Written instruction a:
Answer these questions about the forum thread on the phrase "far away dry cow":
(i) According to k-in-sc, what kind of cows does the phrase mean?
(ii) What does METALKID say he would rather do than weigh the replies?
(iii) Which two kinds of cows does the website mentioned by gengo discuss?

Document excerpt:
>>

Here's another one: Far away dry [cow].


----------



## gengo

Jaja, Metalkid puede echar a la suerte una moneda con tres lados.


----------



## k-in-sc

Wandering JJ said:


> Here's another one: Far away dry [cow].


If the context is foot problems.


----------



## METALKID

Well, thanks everybody. It's like I feel a little bit more uncertain than before. I'd rather toss a coin.
It must refer to a kind of cow on a farm. I think I'll take a slant for far away dry cow.


----------



## Agró

FAT cows (vacas gordas)
FAD cows (vacas goddas)
Clarísimo


----------



## k-in-sc

Come on, it means pregnant cows who are not due to calve anytime soon.


----------



## gengo

k-in-sc said:


> Come on, it means pregnant cows who are not due to calve anytime soon.



Hey, I thought Agró's little joke was pretty good.  Are you not in a humorous mood today?  

Here is a good website that discusses FAD and CUD cows.  I agree that this is the correct meaning here.


----------



## METALKID

Thanks everybody


----------



## k-in-sc

gengo said:


> Hey, I thought Agró's little joke was pretty good.  Are you not in a humorous mood today?
> 
> Here is a good website that discusses FAD and CUD cows.  I agree that this is the correct meaning here.


Cows are serious business


----------

<<

Input rows:

>>

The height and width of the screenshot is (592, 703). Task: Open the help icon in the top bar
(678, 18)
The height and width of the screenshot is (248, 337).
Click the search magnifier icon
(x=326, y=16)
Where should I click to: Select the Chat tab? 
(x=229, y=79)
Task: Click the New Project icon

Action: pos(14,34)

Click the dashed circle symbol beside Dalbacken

<<
>>

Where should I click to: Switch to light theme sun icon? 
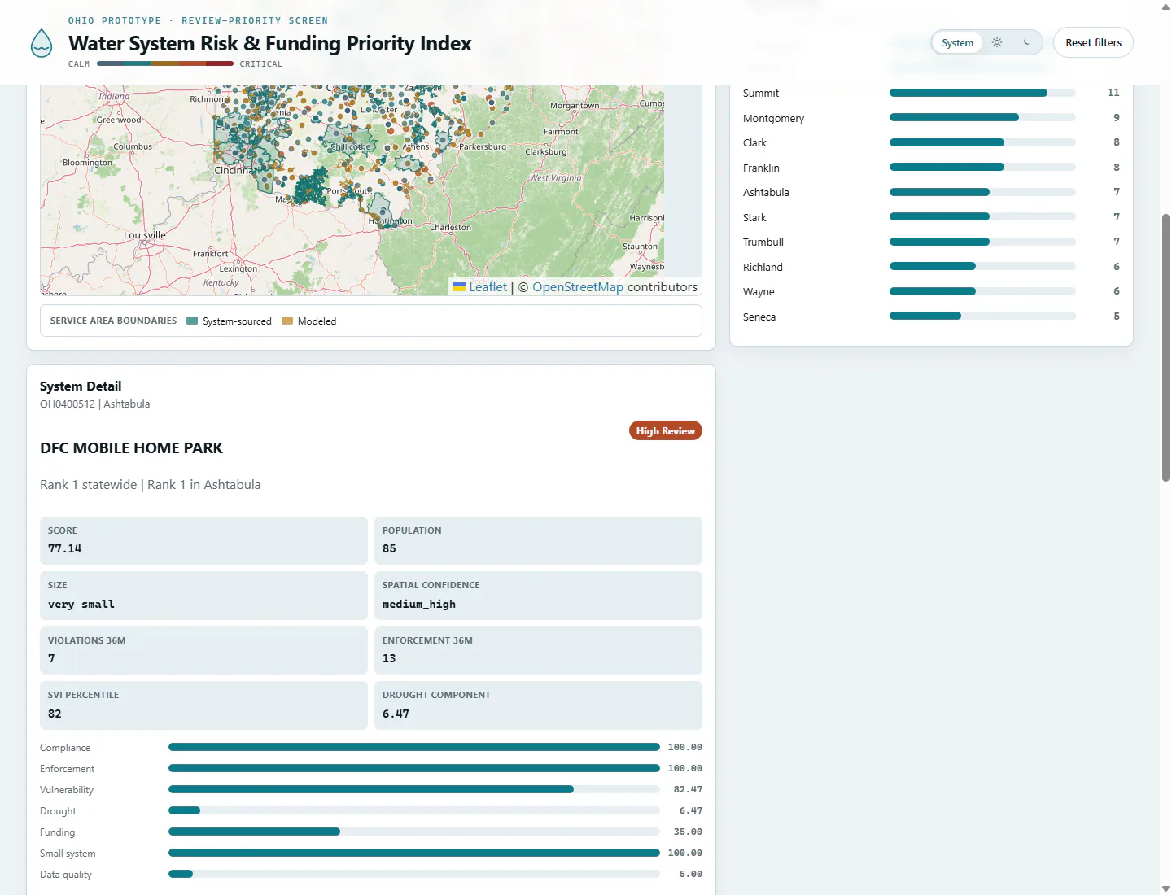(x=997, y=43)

<<

Written instruction b: Rewrite the records starting at the line containing "The height and width of the screenshot is (592, 703)." and ending at the line containing "Click the dashed", requests included. Scale every answer coordinate by 0.45 and round to whole numbers, with halves rounding up.

Written reply a:
(i) Pregnant cows that are not due to calve anytime soon.
(ii) Toss a coin.
(iii) FAD and CUD cows.

Written reply b:
The height and width of the screenshot is (592, 703). Task: Open the help icon in the top bar
(305, 8)
The height and width of the screenshot is (248, 337).
Click the search magnifier icon
(x=147, y=7)
Where should I click to: Select the Chat tab? 
(x=103, y=36)
Task: Click the New Project icon

Action: pos(6,15)

Click the dashed circle symbol beside Dalbacken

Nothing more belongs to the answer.